Ancora il gioco aiuta quella coscienza a conoscere dell’ambiente naturale nel quale il cucciolo dovrà ambientarsi e vivere da adulto.
Il gioco dei cuccioli della specie umana avrebbe o dovrebbe avere quella stessa funzione se la conoscenza della coscienza circa la reale natura dell’individuo non venisse impedita dalla castrazione precoce della capacità intuitiva di quella coscienza.
Circa il gioco , spesso compulsivo , dell’adulto si è già scritto.
Anche il partecipare emotivamente al gioco della propria squadra c.d. “del cuore” , cioè il tifare per essa, assolve la stessa funzione del gioco compulsivo dell’adulto.
Ma la cosa non finisce qui.
La funzione intuitiva che in background prova e riprova con infiniti tentativi fino a trovare il significato del simbolo onirico , significato che abbia in qualche modo la propria corrispondenza “sincronica” con la sua collocazione genetica nella coscienza, “fa il suo gioco”.

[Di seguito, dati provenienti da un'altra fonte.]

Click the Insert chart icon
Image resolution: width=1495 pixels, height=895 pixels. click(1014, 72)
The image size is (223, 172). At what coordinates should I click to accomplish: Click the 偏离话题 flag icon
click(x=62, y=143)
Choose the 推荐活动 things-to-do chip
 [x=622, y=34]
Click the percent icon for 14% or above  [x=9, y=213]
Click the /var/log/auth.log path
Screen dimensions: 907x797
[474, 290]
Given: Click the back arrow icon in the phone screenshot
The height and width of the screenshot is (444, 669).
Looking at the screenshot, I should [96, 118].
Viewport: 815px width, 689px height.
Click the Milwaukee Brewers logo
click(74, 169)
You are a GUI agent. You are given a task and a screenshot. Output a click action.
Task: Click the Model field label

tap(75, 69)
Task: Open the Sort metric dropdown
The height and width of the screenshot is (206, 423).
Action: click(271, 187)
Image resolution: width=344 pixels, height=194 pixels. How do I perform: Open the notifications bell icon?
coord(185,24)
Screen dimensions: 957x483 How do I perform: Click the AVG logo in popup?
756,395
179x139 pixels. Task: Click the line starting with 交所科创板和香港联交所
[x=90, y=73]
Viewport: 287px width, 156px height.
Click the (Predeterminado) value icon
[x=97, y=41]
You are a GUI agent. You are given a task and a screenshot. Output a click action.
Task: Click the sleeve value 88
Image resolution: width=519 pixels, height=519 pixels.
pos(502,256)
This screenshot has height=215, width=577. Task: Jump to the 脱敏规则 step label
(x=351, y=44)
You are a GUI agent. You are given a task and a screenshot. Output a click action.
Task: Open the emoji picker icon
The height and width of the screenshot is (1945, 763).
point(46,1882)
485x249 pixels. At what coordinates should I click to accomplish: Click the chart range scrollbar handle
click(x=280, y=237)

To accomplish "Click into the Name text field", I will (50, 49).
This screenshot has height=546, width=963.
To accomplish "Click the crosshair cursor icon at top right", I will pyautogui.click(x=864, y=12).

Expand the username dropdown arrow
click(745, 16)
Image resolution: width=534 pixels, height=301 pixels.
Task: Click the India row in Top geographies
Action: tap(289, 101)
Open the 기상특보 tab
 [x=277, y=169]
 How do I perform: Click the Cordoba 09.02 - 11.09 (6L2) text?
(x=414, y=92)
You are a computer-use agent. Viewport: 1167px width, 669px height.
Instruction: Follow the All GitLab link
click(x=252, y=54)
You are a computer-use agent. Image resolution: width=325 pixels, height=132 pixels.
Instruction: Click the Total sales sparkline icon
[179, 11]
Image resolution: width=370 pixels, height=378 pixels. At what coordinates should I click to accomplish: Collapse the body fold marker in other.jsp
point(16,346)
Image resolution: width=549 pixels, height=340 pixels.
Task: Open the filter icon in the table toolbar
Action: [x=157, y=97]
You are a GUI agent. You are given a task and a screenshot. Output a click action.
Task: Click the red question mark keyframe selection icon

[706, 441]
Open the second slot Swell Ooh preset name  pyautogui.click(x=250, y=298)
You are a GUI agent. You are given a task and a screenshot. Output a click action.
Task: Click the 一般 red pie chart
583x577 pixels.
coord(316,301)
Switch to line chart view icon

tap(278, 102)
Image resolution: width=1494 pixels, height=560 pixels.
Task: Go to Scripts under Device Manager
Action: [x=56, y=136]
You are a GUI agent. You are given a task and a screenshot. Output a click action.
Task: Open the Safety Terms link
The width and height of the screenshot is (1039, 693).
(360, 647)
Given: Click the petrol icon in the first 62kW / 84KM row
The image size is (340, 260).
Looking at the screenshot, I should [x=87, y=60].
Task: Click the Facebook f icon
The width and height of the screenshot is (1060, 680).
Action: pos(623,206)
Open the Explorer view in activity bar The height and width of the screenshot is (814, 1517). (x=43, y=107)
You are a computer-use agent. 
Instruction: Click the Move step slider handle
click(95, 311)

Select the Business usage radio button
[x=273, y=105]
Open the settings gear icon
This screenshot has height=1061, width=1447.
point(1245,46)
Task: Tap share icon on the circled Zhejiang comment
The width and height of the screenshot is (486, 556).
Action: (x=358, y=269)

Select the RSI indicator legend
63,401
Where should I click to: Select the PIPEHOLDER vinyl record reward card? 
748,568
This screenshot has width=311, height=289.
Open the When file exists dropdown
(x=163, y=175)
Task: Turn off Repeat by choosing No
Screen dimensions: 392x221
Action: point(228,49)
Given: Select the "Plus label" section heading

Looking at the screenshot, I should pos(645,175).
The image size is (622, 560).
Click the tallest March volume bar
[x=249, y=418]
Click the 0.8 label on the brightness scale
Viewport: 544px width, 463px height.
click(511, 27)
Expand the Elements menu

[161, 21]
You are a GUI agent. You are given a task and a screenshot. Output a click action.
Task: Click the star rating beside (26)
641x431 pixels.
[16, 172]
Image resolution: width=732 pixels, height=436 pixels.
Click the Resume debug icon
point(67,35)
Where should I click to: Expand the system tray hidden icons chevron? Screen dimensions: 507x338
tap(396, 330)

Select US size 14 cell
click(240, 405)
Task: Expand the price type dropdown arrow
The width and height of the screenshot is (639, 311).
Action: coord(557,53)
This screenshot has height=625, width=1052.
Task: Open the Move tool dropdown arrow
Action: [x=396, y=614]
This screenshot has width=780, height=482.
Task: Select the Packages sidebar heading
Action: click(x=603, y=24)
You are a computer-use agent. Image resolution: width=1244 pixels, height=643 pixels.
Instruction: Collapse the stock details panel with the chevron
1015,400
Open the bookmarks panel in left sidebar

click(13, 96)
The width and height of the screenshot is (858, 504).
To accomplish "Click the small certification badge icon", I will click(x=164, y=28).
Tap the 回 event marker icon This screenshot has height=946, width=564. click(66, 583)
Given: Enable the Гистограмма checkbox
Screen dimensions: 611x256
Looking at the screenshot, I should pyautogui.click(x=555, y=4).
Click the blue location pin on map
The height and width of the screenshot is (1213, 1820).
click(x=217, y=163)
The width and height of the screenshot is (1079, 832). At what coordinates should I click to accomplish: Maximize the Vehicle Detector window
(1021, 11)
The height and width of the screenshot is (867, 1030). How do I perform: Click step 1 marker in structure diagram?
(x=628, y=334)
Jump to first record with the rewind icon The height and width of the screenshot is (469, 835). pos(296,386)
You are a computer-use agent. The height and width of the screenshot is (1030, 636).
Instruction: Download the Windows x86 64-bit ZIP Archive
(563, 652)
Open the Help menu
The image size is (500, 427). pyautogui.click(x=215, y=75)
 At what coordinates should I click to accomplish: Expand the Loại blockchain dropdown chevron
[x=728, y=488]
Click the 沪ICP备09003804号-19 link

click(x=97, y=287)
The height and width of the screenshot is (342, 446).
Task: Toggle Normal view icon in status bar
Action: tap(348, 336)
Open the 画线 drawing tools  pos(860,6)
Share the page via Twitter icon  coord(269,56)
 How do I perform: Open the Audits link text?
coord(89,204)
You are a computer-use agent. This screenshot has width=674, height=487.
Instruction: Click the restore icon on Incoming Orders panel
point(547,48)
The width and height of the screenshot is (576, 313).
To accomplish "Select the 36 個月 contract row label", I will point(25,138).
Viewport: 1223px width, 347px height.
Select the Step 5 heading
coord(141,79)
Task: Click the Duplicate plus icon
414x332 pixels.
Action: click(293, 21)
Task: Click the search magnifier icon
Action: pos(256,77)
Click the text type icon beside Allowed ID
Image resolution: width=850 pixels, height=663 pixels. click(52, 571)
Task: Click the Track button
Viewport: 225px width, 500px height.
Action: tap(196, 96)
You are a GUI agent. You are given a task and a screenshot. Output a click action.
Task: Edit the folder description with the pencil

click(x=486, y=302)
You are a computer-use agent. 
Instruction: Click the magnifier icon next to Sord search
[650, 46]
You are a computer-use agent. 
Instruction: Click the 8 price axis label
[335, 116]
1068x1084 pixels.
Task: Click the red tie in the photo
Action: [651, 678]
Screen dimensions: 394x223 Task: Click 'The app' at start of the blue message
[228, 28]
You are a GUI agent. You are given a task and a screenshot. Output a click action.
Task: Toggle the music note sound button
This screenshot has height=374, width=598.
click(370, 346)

Testa uno dopo l’altro i vari significati possibili e quanto meno è sviluppata tanto più lontani saranno i possibili significati ritrovati rispetto dalla reale immagine del Sé dell’individuo.
Come ben aveva capito Eraclito già nel 500 a.c. “Il tempo è un bimbo che gioca, con le tessere di una scacchiera:di un bimbo è il regno” – Framm. n.48.
E , come si è già scritto , il tempo così come la scacchiera sono due delle rappresentazioni possibili della coscienza.
Così come il bimbo che gioca con essa richiama con tutta evidenza il “bambino divino” di Jung cioè il piccolo Sè, la nuova vita che ha avuto , finalmente, accesso alla coscienza.